Hi all,
I am trying to make plots of differences in coverage between two bam files. Each bam file has reads from individuals of a population. So bamA has individuals from population A and bamB has individuals from population B. Currently the simplest way I can see to do this is to use Bedtools. I am trying the following:
coverageBed -abam PopulationA.bam -b Chr20PopulationA.bed -hist
where Chr20PopulationA.bed is a bed file I made of 200bp windows of Chr20. The idea here is to calculate coverage by windows for PopulationA then do the same for PopulationB, plot them together and visually see outliers. However my bed file, which looks like this:
chr20 1 201
chr20 201 401
chr20 401 601
chr20 601 801
chr20 801 1001
chr20 1001 1201
etc...
gets the error: Unexpected file format. Please use tab-delimited BED, GFF, or VCF. Perhaps you have non-integer starts or ends at line 1? I have no idea why this is, so any help understanding this error and how to fix it is appreciated.

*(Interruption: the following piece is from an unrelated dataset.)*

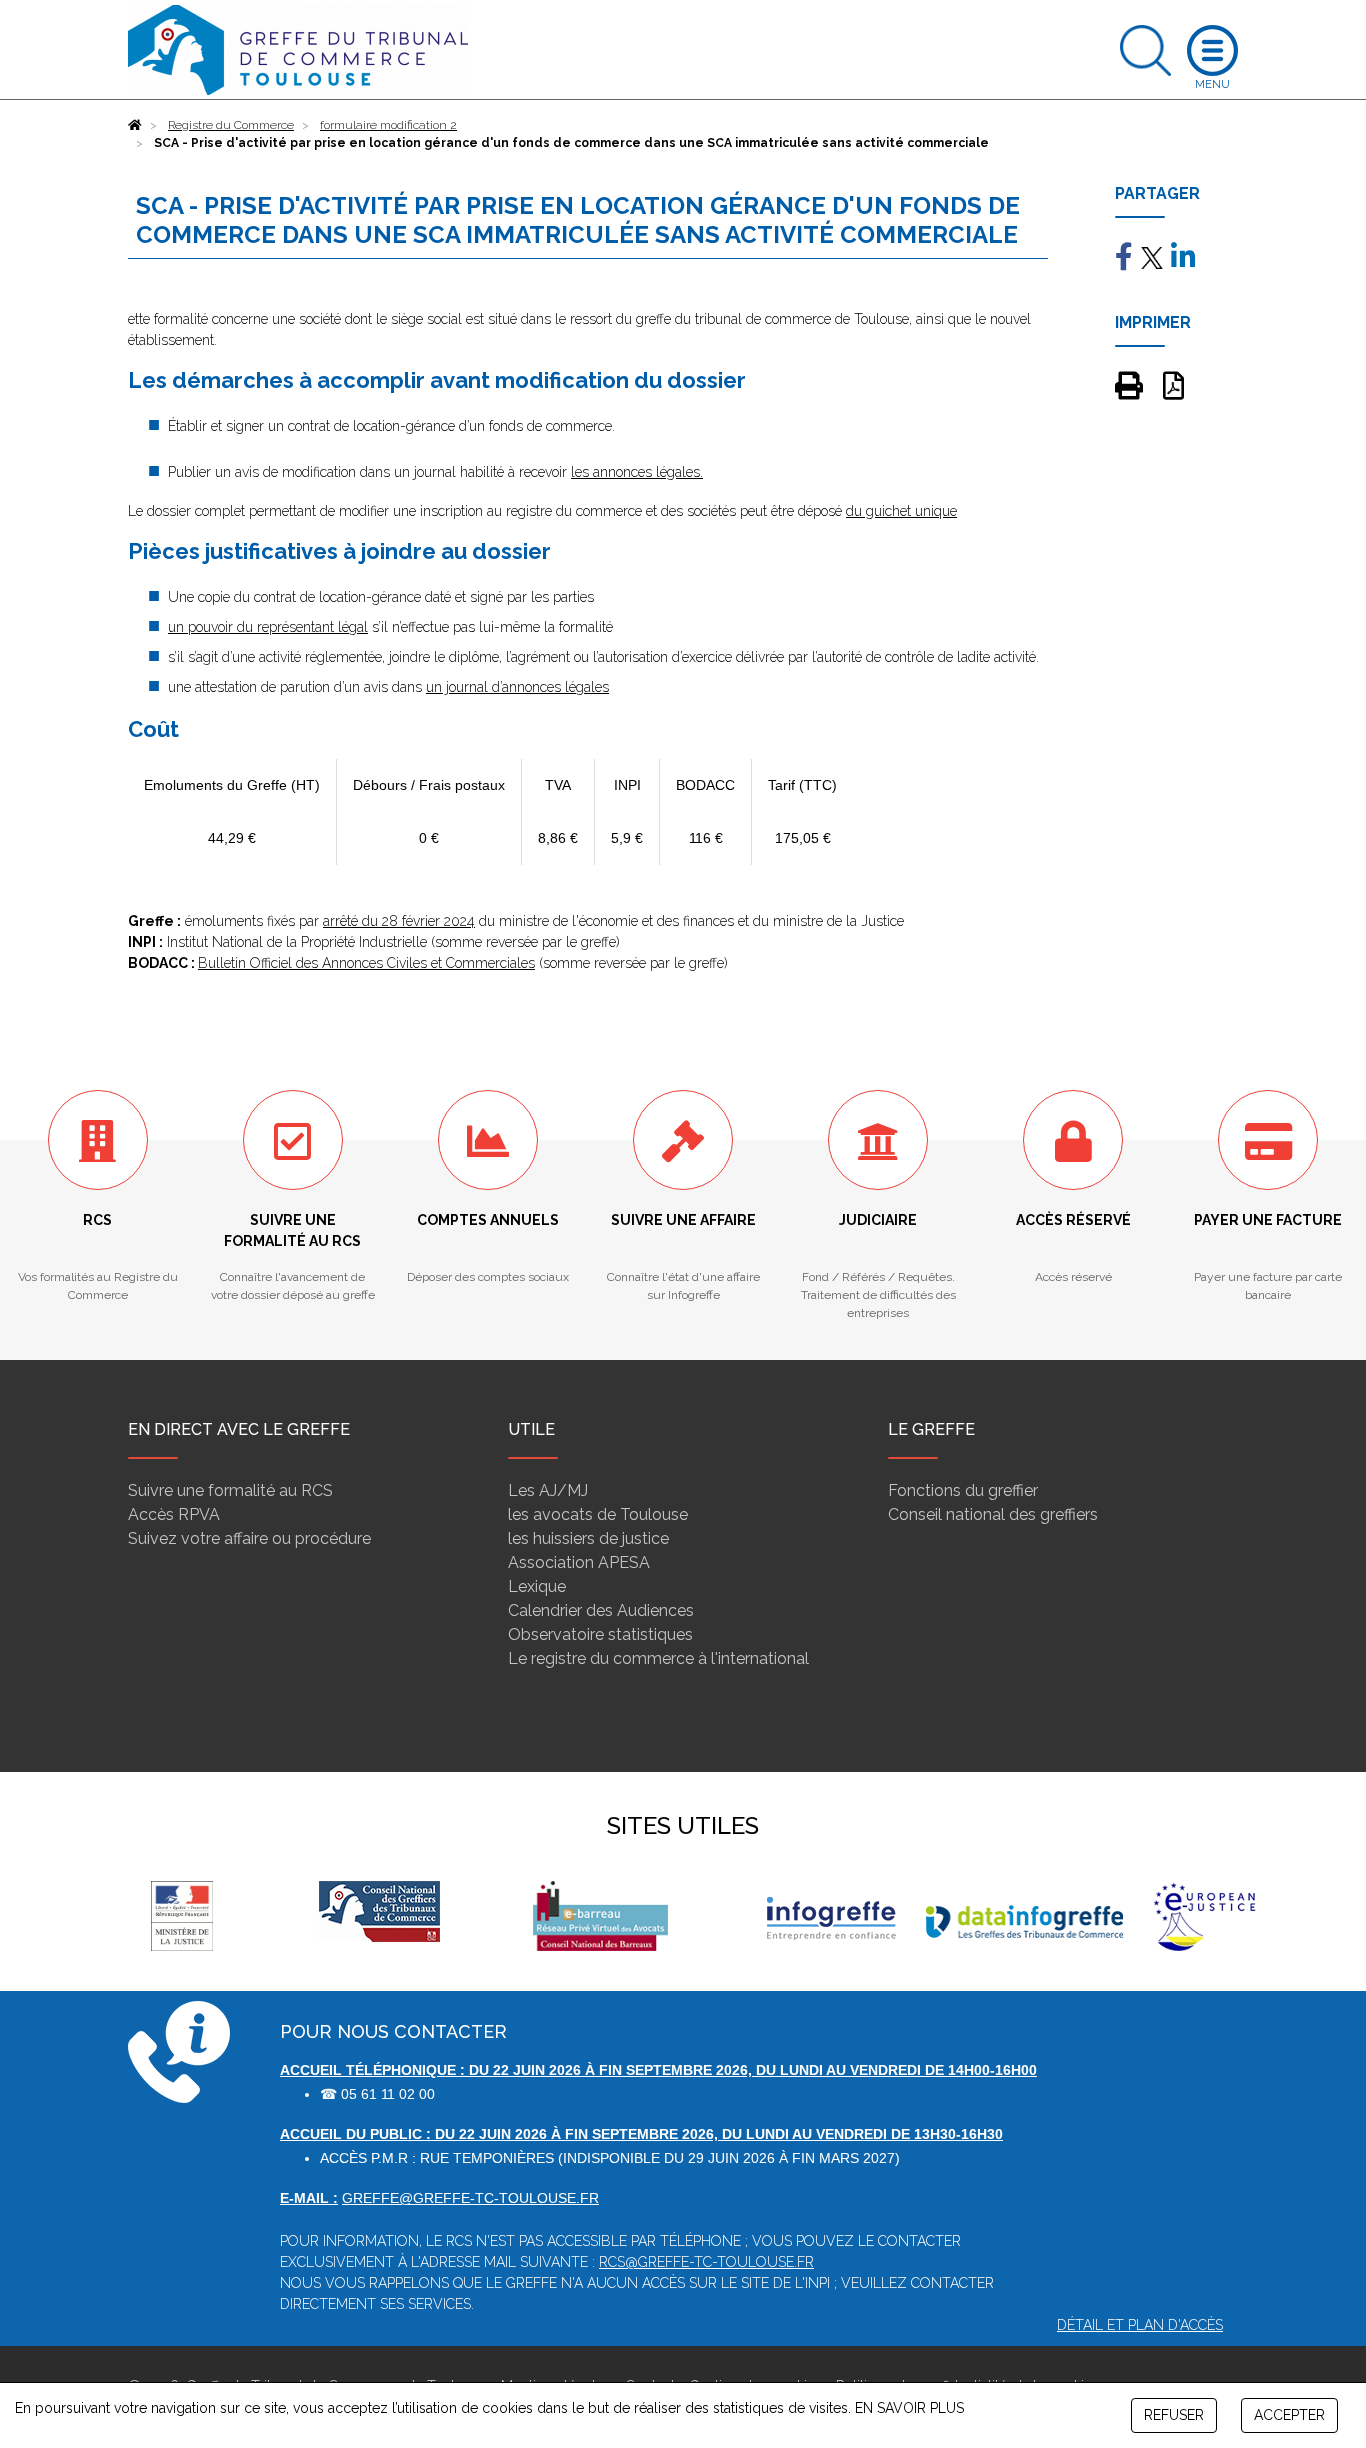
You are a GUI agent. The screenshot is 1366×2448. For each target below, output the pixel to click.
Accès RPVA (174, 1514)
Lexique (537, 1586)
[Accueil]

Perhaps more importantly I think there are probably better ways to calculate and plot differences in coverage between two bam files, so if anybody could share their experience or expertise with this that would be really appreciated.
Thanks for your help!
I'm also looking into samtools pileup for each file, then plotting the raw depth scores of each popn against the other
If it were me, I would run "samtools depth popA.bam popB.bam" and plot the difference. To identify outliers, simply compute the mean and identify loci outside certain std.dev. This is like CGH. Of course, you can also use bedtools. Note that working with differences helps to reduce bias and is thus better than working with two samples separately and then combining them.
Thanks for this comment, didn't realise something so straightforward existed, I'm running it now.